▶ [Saved data entries]
_ _ _ _ _

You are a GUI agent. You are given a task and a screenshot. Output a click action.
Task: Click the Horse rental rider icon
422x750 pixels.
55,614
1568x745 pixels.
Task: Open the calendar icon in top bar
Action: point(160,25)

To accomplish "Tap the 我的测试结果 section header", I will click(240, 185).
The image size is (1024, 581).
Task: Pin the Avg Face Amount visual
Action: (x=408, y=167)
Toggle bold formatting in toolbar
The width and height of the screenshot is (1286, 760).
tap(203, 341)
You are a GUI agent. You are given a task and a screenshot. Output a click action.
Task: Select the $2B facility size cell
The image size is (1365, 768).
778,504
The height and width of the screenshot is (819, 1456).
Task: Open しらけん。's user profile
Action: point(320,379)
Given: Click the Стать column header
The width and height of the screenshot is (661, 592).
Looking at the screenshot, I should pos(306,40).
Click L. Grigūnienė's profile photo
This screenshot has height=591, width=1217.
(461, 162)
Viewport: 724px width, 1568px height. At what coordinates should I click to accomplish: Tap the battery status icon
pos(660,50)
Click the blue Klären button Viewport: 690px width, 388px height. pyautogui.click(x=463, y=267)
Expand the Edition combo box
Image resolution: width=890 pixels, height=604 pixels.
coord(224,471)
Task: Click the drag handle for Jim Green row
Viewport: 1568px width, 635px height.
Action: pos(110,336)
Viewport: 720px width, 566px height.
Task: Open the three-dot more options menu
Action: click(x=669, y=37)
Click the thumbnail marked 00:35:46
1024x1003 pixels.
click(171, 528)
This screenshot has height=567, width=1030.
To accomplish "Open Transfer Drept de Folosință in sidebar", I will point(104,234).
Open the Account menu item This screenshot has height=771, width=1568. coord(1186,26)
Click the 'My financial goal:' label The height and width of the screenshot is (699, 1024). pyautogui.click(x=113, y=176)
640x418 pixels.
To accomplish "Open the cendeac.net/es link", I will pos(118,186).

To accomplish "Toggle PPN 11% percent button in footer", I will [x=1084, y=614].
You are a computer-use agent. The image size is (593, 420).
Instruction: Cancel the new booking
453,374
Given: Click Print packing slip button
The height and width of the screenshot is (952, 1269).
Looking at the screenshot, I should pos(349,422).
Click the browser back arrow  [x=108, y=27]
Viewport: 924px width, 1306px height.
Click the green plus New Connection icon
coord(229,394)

_ _ _ _ _

▶ [TASK BRIEF] Return one number, the count of lines in the records holding the word "button".

▶ [SOLUTION TO THIS PROBLEM] 3